I'm in Lisbon. When I felt the unique smell of the city, I felt like one of those salmons who can distinguish the taste of the river of their birth, where they come back to reproduce and perish. I've rented a room for six weeks in one of those cheap little places where I used to stay in order to write my books, and I'm planning to do it again. And here I am, on the brink of the continent, trying to imagine how Europe may look like when these six weeks are over. I suppose it will be kind of consolidated, seeing more clearly who belongs where. The salmons will come back to the rivers of their birth.
Things will start all over again in a new configuration. The broken order will be restored, fitting more closely the nature of each river. And I, a western salmon, follow westwards, leaving all my possessions behind, leaving all my memories behind.
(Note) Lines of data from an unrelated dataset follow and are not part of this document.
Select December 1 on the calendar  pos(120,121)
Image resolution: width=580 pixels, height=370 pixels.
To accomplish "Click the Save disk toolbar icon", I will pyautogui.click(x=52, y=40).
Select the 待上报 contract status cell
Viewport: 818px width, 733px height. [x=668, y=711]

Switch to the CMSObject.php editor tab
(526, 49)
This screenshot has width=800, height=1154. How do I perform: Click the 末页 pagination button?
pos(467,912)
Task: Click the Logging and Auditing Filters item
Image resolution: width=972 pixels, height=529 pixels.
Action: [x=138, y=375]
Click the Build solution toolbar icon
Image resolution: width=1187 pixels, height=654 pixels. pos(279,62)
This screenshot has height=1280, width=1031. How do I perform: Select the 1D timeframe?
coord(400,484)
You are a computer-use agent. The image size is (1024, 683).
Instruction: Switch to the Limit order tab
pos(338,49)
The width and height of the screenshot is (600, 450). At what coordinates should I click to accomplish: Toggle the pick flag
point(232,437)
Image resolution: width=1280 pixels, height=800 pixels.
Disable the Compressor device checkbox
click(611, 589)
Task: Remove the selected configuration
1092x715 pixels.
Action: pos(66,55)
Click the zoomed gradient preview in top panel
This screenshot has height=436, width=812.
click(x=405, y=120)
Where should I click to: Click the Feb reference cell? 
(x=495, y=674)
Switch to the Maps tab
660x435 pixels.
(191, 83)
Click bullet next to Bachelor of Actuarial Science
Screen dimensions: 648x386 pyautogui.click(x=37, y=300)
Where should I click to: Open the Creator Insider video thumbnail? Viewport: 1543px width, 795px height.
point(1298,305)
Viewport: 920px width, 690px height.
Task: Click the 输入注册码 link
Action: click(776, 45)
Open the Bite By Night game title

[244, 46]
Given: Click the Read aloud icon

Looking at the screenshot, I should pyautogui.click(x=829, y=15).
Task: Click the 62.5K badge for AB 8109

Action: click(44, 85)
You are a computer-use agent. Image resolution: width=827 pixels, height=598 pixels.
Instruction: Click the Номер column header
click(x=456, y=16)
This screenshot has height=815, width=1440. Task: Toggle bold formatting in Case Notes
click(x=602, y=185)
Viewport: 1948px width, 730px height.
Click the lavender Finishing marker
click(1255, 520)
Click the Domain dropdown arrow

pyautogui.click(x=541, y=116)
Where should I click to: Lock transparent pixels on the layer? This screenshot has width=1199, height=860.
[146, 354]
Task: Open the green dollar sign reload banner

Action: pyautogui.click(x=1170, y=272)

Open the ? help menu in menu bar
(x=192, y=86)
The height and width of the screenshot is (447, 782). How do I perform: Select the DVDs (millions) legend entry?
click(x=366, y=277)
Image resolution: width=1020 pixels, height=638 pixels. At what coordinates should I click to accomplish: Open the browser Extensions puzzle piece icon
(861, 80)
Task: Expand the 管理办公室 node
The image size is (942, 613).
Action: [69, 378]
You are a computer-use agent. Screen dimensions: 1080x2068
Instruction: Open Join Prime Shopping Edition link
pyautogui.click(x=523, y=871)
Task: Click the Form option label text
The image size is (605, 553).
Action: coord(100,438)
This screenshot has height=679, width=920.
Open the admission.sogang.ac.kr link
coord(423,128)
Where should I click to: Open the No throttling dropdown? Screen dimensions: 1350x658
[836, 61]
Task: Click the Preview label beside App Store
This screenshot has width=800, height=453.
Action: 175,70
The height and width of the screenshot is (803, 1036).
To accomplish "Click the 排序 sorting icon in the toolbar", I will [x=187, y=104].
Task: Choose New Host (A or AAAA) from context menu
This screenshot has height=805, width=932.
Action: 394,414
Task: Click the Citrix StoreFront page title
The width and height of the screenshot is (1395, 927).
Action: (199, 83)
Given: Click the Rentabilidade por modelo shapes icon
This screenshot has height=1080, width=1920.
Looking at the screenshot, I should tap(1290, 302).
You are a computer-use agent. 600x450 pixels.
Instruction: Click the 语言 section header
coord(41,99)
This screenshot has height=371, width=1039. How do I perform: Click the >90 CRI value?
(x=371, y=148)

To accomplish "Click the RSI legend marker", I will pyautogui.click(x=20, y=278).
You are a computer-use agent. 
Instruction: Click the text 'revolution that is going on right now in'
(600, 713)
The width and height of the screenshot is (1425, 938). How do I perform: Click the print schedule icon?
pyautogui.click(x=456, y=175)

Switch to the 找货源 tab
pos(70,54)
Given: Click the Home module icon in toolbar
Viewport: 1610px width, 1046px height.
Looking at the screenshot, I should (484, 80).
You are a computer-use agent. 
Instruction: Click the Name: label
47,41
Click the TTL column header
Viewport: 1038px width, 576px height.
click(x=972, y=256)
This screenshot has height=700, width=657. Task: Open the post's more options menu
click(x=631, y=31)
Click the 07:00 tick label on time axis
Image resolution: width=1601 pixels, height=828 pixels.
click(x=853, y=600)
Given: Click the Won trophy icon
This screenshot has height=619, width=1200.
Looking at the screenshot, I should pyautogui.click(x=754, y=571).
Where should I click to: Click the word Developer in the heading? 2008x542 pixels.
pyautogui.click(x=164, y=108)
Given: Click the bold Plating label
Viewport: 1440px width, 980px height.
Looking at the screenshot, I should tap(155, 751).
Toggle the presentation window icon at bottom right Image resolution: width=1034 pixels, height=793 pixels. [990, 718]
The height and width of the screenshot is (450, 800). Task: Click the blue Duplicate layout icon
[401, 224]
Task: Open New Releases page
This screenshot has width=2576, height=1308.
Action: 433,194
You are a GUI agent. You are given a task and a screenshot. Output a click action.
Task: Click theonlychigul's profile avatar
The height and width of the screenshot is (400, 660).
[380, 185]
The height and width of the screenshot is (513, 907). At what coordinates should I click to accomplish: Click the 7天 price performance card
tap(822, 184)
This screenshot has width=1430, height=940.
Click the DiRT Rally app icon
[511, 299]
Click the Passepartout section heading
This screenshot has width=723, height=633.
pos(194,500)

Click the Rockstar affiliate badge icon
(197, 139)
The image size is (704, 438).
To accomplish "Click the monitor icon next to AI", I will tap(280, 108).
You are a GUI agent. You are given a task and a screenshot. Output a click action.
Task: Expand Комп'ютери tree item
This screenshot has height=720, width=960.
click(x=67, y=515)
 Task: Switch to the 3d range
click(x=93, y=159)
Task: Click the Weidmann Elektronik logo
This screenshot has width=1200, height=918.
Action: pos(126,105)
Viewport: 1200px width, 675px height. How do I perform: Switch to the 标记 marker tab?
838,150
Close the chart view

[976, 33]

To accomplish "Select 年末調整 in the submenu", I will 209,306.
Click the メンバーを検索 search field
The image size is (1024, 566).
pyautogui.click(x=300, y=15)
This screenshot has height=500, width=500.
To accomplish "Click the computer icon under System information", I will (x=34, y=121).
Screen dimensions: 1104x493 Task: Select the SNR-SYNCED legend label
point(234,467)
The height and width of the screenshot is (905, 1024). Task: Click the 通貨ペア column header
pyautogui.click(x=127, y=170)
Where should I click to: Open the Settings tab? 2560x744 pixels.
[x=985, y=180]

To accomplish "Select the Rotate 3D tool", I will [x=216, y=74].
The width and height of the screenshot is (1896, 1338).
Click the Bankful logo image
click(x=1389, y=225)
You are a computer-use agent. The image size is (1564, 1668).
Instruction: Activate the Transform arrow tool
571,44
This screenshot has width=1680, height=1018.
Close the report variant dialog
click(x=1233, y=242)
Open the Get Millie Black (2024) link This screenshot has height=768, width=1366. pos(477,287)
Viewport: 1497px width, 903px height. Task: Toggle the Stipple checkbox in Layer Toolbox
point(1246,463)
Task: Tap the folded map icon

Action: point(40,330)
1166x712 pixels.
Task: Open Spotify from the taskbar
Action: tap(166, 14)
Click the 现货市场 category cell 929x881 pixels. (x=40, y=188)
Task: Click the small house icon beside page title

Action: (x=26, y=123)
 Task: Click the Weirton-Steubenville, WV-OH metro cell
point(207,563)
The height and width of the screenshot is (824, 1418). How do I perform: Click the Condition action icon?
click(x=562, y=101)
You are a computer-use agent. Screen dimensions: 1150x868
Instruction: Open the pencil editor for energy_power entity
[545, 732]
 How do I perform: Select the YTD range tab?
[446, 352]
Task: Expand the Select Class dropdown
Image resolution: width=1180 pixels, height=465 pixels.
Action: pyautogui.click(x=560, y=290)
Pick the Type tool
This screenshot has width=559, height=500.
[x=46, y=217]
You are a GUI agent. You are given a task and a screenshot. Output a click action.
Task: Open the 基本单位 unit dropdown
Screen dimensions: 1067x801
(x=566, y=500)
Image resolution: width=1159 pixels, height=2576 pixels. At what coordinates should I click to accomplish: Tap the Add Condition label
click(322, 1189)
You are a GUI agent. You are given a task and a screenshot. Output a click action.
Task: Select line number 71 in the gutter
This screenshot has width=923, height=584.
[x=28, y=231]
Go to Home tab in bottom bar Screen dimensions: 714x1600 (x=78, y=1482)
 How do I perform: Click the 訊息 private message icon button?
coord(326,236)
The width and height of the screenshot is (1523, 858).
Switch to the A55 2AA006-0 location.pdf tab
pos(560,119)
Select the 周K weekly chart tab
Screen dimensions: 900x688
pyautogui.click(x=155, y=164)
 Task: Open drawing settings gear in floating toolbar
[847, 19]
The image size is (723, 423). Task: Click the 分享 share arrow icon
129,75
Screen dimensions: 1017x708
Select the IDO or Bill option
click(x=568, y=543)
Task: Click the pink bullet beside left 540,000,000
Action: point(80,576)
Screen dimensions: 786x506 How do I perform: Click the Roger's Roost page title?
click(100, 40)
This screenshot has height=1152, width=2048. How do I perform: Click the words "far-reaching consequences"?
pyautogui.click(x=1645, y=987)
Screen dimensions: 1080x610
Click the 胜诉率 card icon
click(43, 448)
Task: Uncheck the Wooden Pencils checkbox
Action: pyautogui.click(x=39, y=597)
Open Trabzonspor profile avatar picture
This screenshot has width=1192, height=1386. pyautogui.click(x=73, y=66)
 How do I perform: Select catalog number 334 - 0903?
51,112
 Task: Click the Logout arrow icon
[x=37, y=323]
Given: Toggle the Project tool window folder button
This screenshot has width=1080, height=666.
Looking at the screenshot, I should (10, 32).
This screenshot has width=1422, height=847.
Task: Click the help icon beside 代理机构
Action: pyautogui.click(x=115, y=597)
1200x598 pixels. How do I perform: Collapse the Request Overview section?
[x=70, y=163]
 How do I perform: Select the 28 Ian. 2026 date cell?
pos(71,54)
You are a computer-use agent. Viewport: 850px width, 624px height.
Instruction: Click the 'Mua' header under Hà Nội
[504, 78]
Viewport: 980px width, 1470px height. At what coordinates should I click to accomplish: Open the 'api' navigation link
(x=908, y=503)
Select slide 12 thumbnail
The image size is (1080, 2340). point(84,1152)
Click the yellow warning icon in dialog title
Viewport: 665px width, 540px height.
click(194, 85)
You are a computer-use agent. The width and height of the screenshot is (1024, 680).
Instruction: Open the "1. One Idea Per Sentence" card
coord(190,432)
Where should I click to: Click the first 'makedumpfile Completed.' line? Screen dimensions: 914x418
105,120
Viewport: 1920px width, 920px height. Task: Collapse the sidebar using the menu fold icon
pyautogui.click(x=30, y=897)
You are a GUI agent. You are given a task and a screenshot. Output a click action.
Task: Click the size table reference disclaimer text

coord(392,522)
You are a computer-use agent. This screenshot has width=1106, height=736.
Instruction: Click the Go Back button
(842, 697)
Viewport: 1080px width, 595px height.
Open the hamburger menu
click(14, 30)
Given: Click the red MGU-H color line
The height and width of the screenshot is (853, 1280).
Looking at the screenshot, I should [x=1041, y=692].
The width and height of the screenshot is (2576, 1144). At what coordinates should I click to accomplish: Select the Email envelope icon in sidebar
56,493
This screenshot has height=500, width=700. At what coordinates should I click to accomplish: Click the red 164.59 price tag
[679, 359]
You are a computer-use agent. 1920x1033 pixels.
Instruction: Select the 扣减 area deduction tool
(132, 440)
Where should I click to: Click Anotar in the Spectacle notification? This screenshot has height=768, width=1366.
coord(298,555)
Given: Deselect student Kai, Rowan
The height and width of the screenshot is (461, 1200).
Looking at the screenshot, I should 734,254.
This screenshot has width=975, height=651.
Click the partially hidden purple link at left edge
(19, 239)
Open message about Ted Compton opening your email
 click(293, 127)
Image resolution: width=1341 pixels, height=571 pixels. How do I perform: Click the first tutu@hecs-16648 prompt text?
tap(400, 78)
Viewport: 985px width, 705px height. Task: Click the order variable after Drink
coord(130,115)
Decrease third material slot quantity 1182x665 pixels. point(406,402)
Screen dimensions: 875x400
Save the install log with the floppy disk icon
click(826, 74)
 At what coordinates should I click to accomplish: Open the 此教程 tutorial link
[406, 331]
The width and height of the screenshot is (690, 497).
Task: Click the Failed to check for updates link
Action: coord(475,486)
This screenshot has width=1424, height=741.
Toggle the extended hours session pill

My husband says he is worried about me. He is worried I might die, because my lungs have always been weak. But perhaps this is not true. My lungs are strong, they only used to have bad memories. Memories of my neglected childhood, chronic catarrh, cold water entering my winter shoes. It was the part of my body where all these memories were accumulated. The place that had never became sane since my childhood. Till perhaps my last trip to Egypt, a sudden panic of asphyxiation, a burden over my chest. Finally I took care of them, paid attention to them, to the accumulated stories my lungs wanted to tell me. And now I start to breath as I never breathed before. In full possession of my lungs.